• **WHAT TO WORK ON**:
Swap "folder icon" for "directory icon" everywhere in the entries below, and write the entries out again with nothing else changed.

• **INPUT RECORDS**:
= = = =

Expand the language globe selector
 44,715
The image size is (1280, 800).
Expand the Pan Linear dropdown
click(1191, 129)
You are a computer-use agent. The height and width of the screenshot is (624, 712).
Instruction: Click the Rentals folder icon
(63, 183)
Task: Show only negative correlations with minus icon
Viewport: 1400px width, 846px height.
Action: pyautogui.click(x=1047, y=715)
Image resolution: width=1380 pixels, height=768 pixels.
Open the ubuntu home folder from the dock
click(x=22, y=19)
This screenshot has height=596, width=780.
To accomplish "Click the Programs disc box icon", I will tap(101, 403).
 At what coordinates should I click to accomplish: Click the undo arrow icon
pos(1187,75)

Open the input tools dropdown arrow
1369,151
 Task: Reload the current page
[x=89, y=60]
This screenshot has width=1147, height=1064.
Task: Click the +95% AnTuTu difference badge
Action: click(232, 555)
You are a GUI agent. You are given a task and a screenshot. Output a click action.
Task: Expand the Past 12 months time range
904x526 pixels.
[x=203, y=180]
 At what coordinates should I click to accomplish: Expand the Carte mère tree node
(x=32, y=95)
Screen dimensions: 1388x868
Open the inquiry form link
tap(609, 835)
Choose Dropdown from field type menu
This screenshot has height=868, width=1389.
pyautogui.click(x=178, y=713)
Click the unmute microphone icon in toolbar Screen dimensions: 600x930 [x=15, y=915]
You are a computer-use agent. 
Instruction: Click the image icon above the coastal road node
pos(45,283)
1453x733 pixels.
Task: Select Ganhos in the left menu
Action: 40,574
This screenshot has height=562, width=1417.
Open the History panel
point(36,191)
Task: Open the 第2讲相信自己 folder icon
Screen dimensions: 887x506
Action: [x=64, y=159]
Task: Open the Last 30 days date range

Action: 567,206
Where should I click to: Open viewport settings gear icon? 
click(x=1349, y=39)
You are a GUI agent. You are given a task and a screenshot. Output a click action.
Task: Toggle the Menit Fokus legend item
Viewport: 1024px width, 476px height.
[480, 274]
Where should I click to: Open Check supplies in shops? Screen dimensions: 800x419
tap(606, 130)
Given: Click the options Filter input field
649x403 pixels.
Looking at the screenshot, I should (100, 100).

= = = =

• **FULL SOLUTION**:
Expand the language globe selector
 44,715
The image size is (1280, 800).
Expand the Pan Linear dropdown
click(1191, 129)
You are a computer-use agent. The height and width of the screenshot is (624, 712).
Instruction: Click the Rentals directory icon
(63, 183)
Task: Show only negative correlations with minus icon
Viewport: 1400px width, 846px height.
Action: pyautogui.click(x=1047, y=715)
Image resolution: width=1380 pixels, height=768 pixels.
Open the ubuntu home folder from the dock
click(x=22, y=19)
This screenshot has height=596, width=780.
To accomplish "Click the Programs disc box icon", I will tap(101, 403).
 At what coordinates should I click to accomplish: Click the undo arrow icon
pos(1187,75)

Open the input tools dropdown arrow
1369,151
 Task: Reload the current page
[x=89, y=60]
This screenshot has width=1147, height=1064.
Task: Click the +95% AnTuTu difference badge
Action: click(232, 555)
You are a GUI agent. You are given a task and a screenshot. Output a click action.
Task: Expand the Past 12 months time range
904x526 pixels.
[x=203, y=180]
 At what coordinates should I click to accomplish: Expand the Carte mère tree node
(x=32, y=95)
Screen dimensions: 1388x868
Open the inquiry form link
tap(609, 835)
Choose Dropdown from field type menu
This screenshot has height=868, width=1389.
pyautogui.click(x=178, y=713)
Click the unmute microphone icon in toolbar Screen dimensions: 600x930 [x=15, y=915]
You are a computer-use agent. 
Instruction: Click the image icon above the coastal road node
pos(45,283)
1453x733 pixels.
Task: Select Ganhos in the left menu
Action: 40,574
This screenshot has height=562, width=1417.
Open the History panel
point(36,191)
Task: Open the 第2讲相信自己 directory icon
Screen dimensions: 887x506
Action: [x=64, y=159]
Task: Open the Last 30 days date range

Action: 567,206
Where should I click to: Open viewport settings gear icon? 
click(x=1349, y=39)
You are a GUI agent. You are given a task and a screenshot. Output a click action.
Task: Toggle the Menit Fokus legend item
Viewport: 1024px width, 476px height.
[480, 274]
Where should I click to: Open Check supplies in shops? Screen dimensions: 800x419
tap(606, 130)
Given: Click the options Filter input field
649x403 pixels.
Looking at the screenshot, I should (100, 100).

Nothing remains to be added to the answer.